La raison du plus fort n’est pas toujours la meilleure

Eléonore DEVILLEPOIX, Brussailes, illustrations Katerina Boudriot Bazantova, Hachette romans, 2022, 276 p., 18,10 € / ePub : 12,99 €, ISBN : 978-2-01-716016-8

devillepoix brussailesDans ce nouvel opus, Eléonore Devillepoix ancre son histoire dans le monde des oiseaux de la ville de Brussailes, où depuis quelque temps des vols d’œufs de toutes les espèces se multiplient et affectent les jeunes parents. Le fait divers devient politique lorsque le Parlement des Oiseaux s’empare de l’affaire pour identifier le réseau de criminels supposé à l’origine de ce drame.

Les parlementaires identifient rapidement un coupable idéal : les perruches, ces oiseaux étrangers amenés par les humains, non représentés au Parlement et accusés de tous les problèmes de la communauté. Par souci d’équité, les membres du Parlement décident de désigner trois oiseaux d’espèces différentes afin qu’ils mènent une mission de renseignements non pas pour connaître l’origine des rapts d’œufs, mais pour prouver directement la culpabilité des oiseaux exotiques.

Sont alors réunis Jaboterne, un pigeon amoureux des frites et ayant une conscience aigüe de son insignifiance, Chantperdu, un rouge-gorge ayant perdu son territoire et son meilleur atout, et Sept, une corneille bourrue qui cache une blessure profonde. Les coéquipiers n’ont aucune envie de travailler ensemble, au départ essentiellement car ils sont très différents. Ils vont cependant devoir composer avec l’altérité de chacun afin de servir les intérêts collectifs de la mission, ce qui ne se fera pas sans mal au regard des dialogues piquants qui les animeront, mais si l’on regarde au-delà des piques désagréables, on sent l’attachement qui se tisse peu à peu derrière les non-dits. Se serrer les coudes sera d’autant plus nécessaire qu’une espèce tentera de saborder leur mission…

– Parce que les corneilles ne vivent pas sur leur dos non plus, peut-être ? s’emporta-t-il. Qui pioche dans les poubelles, hein ? Qui est toujours à l’affût du moindre reste de sandwich abandonné dans les parcs ? Et si la ville était si insupportable à vivre que ça, pourquoi est-ce que vous restez tous dedans, corneilles, rouges-gorges, pinsons, merles et j’en passe ?
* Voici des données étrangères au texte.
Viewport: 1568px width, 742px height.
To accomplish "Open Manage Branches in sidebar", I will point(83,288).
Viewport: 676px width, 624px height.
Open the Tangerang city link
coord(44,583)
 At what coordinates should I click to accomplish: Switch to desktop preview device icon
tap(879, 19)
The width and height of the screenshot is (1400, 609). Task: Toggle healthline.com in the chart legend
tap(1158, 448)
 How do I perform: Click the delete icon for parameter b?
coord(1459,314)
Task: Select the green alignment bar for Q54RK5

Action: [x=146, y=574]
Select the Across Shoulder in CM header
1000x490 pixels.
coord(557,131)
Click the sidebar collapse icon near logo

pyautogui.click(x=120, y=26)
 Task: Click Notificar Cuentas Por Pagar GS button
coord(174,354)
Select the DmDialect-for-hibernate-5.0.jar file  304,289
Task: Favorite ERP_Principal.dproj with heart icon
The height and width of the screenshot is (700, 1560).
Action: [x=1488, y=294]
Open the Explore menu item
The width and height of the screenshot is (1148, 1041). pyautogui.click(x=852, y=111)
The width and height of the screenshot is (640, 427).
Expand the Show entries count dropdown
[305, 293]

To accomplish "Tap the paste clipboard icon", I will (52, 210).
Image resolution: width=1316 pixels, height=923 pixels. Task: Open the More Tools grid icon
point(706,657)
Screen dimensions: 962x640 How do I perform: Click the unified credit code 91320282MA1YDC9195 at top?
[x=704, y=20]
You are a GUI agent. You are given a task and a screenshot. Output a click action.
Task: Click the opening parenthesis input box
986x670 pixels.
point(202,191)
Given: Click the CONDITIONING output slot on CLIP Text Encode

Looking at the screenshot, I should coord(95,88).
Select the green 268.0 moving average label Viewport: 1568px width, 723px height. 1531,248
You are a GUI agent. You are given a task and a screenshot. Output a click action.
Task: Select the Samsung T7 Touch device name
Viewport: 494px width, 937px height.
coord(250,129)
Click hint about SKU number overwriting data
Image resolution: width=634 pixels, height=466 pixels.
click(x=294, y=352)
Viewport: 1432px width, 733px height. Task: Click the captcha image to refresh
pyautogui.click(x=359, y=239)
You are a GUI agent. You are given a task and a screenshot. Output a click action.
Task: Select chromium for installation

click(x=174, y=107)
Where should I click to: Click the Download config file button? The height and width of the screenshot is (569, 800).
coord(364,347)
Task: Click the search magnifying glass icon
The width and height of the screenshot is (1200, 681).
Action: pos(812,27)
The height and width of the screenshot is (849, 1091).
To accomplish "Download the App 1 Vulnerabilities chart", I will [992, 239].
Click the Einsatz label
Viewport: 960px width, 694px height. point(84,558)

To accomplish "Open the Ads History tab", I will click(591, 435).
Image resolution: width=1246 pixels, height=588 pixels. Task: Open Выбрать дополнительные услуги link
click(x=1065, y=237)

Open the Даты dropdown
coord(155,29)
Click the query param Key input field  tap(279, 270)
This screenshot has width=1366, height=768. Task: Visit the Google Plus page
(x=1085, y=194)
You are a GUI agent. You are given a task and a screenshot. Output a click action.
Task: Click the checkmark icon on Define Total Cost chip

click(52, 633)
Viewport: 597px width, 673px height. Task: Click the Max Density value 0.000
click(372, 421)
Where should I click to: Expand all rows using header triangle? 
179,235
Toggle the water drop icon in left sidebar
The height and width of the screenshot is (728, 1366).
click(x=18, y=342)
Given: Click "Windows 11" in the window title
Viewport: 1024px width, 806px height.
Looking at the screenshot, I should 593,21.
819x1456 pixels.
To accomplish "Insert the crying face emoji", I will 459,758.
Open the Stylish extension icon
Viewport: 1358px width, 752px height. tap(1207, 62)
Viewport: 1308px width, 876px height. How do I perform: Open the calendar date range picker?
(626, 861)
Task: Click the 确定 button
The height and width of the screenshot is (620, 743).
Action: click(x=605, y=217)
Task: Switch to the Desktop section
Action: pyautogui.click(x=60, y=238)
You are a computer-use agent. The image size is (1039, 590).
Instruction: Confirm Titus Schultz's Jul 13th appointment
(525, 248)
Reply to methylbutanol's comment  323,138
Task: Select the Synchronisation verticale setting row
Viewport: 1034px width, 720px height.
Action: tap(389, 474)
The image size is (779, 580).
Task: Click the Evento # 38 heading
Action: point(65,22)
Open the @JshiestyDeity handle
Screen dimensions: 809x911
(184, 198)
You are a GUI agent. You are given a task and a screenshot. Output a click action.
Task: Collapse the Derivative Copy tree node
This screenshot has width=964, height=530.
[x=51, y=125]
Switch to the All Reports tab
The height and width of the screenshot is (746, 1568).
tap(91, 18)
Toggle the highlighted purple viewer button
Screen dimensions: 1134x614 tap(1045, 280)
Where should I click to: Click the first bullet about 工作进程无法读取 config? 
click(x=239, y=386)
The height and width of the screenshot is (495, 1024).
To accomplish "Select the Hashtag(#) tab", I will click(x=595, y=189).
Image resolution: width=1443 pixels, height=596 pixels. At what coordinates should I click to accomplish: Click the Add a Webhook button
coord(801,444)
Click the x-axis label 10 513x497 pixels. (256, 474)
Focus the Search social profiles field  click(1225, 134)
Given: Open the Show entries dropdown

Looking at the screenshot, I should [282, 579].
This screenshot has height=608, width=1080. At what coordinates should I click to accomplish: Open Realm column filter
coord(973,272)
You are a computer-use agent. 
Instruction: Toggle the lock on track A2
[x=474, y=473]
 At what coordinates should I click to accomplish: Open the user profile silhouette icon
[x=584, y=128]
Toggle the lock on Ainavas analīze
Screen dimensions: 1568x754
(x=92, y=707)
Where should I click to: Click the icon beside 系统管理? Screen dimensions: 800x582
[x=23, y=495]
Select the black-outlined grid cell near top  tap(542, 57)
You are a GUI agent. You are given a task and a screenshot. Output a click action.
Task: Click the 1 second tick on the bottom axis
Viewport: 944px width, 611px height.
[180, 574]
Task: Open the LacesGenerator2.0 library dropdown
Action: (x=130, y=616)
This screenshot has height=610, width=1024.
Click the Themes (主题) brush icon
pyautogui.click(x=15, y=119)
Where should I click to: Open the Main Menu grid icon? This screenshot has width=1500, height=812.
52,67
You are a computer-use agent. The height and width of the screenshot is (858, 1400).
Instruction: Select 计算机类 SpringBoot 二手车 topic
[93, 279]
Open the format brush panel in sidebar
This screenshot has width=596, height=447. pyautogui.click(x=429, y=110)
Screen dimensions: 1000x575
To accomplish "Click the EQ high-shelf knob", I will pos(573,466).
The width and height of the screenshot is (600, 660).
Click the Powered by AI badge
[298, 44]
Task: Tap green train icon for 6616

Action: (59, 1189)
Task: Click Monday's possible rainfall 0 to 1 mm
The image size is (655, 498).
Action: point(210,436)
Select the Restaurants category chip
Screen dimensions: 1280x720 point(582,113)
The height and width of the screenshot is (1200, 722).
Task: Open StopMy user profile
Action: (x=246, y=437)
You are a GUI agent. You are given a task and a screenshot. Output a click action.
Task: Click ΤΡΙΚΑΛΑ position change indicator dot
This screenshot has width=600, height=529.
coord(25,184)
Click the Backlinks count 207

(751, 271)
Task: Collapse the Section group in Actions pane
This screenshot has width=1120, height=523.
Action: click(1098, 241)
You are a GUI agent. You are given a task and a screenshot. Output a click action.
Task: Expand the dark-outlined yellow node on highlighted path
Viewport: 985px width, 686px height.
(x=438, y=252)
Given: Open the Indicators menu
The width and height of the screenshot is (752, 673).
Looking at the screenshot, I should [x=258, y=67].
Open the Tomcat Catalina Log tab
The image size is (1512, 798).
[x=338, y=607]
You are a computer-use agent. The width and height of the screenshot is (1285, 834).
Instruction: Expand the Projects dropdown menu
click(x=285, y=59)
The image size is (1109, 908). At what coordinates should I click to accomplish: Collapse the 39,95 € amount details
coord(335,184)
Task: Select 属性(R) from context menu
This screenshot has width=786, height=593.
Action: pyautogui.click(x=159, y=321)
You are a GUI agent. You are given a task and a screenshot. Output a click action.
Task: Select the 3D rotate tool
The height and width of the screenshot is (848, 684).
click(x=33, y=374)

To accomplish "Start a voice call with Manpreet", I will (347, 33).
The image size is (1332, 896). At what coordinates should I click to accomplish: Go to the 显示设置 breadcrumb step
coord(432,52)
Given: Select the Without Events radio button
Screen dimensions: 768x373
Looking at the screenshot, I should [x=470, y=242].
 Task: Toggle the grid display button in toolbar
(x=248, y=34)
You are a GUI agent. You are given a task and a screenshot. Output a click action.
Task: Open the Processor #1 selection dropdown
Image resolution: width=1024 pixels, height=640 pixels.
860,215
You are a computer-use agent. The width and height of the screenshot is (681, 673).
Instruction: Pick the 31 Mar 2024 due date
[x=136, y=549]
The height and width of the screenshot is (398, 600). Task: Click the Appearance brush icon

Un silence accueillit ses paroles. Les locataires du clocher étaient proprement ébahis. De mémoire pigeonne, c’était la première fois qu’un des leurs se lançait dans une joute oratoire avec une corneille. Jaboterne sentait bien qu’il n’était pas à sa place, mais la colère continuait de gronder dans son gosier, étouffant sa timidité. Il regardait Sept d’un air belliqueux, la mettant au défi de continuer à dénigrer son espèce.

Brussailes est un ouvrage destiné aux adolescents, mais il ne manquera pas de plaire aux adultes par sa qualité littéraire : Eléonore Devillepoix nous donne à lire une histoire dans un style littéraire fluide, où le narrateur parsème le récit de commentaires marginaux sur l’éthologie des différentes espèces d’oiseaux et dont l’humour frôlant le sarcasme fera sourire le lecteur (« Elle était en effet maculée de fientes blanchies par le dessèchement. Or, c’est un fait bien connu qu’un passage encrotté est un passage sûr. Les oiseaux sont d’ailleurs convaincus que les humains leur ont piqué cette signalétique pour peindre de traces blanches les passages piétons. »).

La beauté de l’objet livre est par ailleurs à souligner, avec sa couverture cartonnée et les illustrations en noir et blanc, signées par Katerina Boudriot Bazantova, qui mettent en valeur le trio de protagonistes. Sous couvert d’une anthropomorphisation similaire à celle de La Fontaine, l’autrice invite le lecteur à s’interroger sur des valeurs fortes telles la démocratie, la vérité, la loyauté, la paix, mais elle nous interroge également sur la xénophobie, les préjugés, la violence immanente à toute communauté et les jeux de pouvoir qui en découlent (« Parfois, la seule chose qui permet au mal de ne pas triompher est l’action d’un oiseau courageux »). Le deuxième roman de cette jeune autrice qui nous invite à prendre du recul vis-à-vis du comportement humain est très prometteur. Nous suivrons attentivement ses prochaines publications.